John McCain’s Lukewarm Support for Anti-Preferences Initiatives

Ward Connerly is right. John McCain, Republican presidential nominee, “tepidly endorsed” the Arizona Civil Rights Initiative (AzCRI), a measure that would have barred state and local governments from discriminating or granting preferences in hiring, contracting, and admissions in his home state.

“Although he supports the initiatives,” Connerly told the Associated Press, “I believe he would just as soon that it go away. He doesn’t want to come across as hostile to black people and Hispanics.”

Last summer, McCain reluctantly answered a direct question about whether he supported the AzCRI. “Yes, I do…I’ve always opposed quotas.”

Barack Obama, on the other hand, believes the government should be allowed to discriminate and grant preferential treatment based on skin color.

“I think in the past [McCain had] been opposed to these Ward Connerly initiatives as divisive,” he told the Associated Press. “And I think he’s right. These are not designed to solve a big problem, but they’re all too often designed to drive a wedge between people.”

Preferring one group of people over another based on race isn’t divisive, but advocating equal treatment for all is divisive? And this man may be our next president.

Unfortunately, AzCRI will not appear on the November ballot, but director Max McPhail said he’ll begin a new campaign for 2010. Residents of Colorado and Nebraska, do what the majority of voters in California, Washington, and Michigan did. Choose fairness and equality over political double-talk. And remember this, black voters: A government with the power to discriminate in favor of you has the power to discriminate against you.

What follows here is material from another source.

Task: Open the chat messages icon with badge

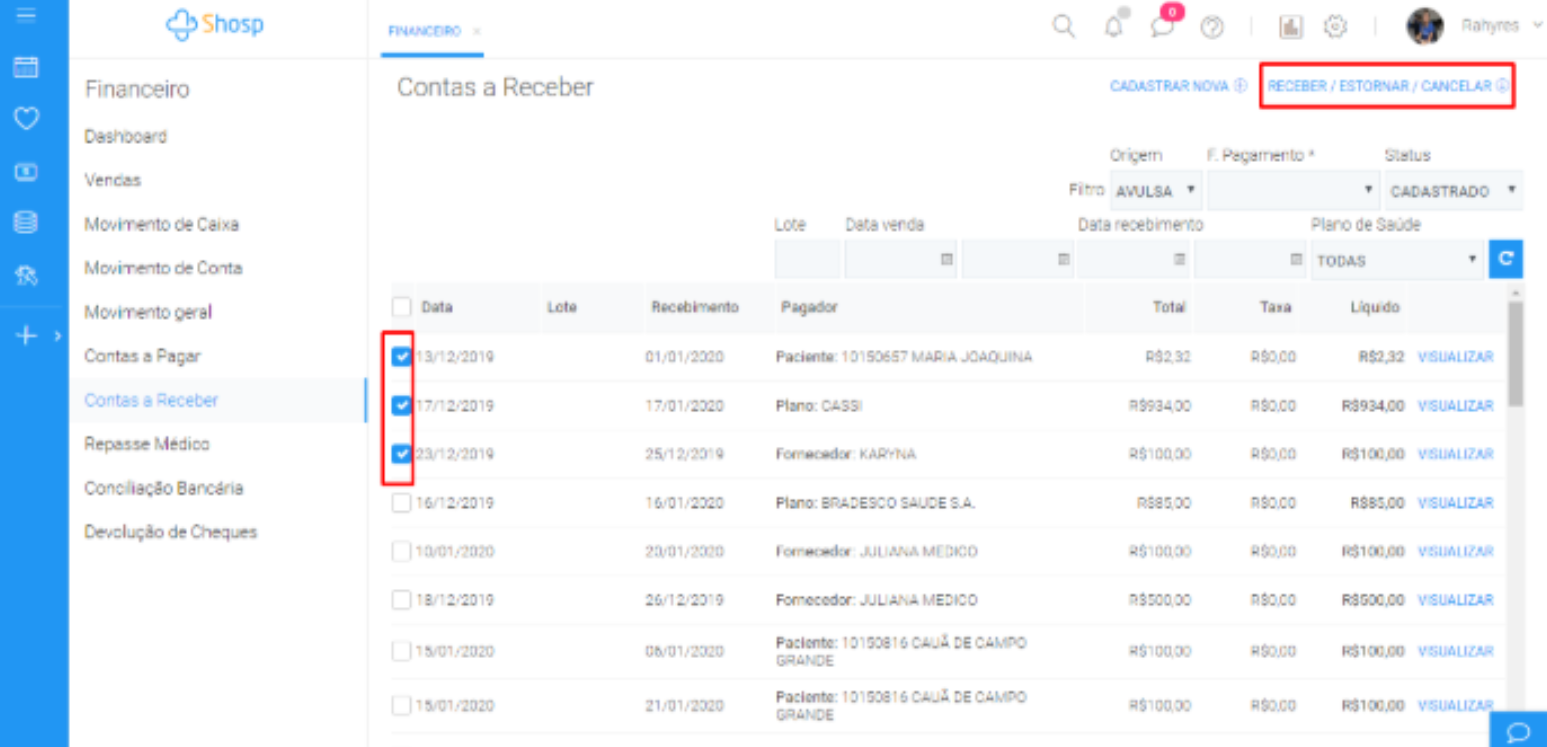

Arizona Public Law Schools Discriminating Based on Race

AZ report Yesterday the Center for Equal Opportunity (CEO) released two reports that show law schools at the University of Arizona and Arizona State University, both supported by taxpayers, discriminate against white and Asian applicants in favor of blacks and Hispanics. The studies describe the discrimination as “severe.”

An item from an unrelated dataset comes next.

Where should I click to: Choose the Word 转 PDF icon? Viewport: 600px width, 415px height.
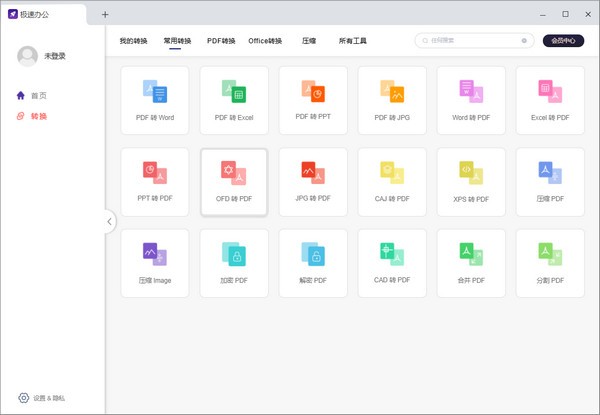[x=471, y=94]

Black and Hispanic students are admitted with “significantly lower undergraduate” GPAs and LSAT scores. CEO chair Linda Chavez said the odds favor black students over white students at the University of Arizona 250 to 1 and 1115 to 1 at Arizona State.

“[N]early a thousand white students during the years we studied were denied admission even though they had higher undergraduate GPAs and LSATs than the average African American student who was admitted–and over a hundred Asian and Latino students were in the same boat with them,” she said.

Roger Clegg, CEO president, added that race weighed more heavily in admission decisions that residency status. “For instance, a white Arizonan in 2007 was about eight times less likely to be admitted to the University of Arizona than a black out-of-state applicant, and at Arizona State he would be twelve times less likely to be admitted.”

Undergraduate and medical school admissions at the University of Arizona also showed evidence of discrimination, though to a lesser degree. Download reports for both schools in Word documents: University of Arizona and Arizona State.

The American Civil Rights Institute (ACRI) is trying to put an end to such discrimination in taxpayer-supported schools. ACRI’s effort to add the Arizona Civil Rights Initiative (AzCRI) to the state ballot failed after the campaign ran out of time to validate some 6,000 signatures. The proposed amendment would have barred the state government from granting preferential treatment to any person on group based on race, sex, color, ethnicity, or national origin in government hiring, contracting, and admissions.

AzCRI director Max McPhail said a new campaign will begin after November to place the initiative on the November 2010 ballot. In the meantime, we’ll continue exposing discrimination perpetrated in the name of “diversity.”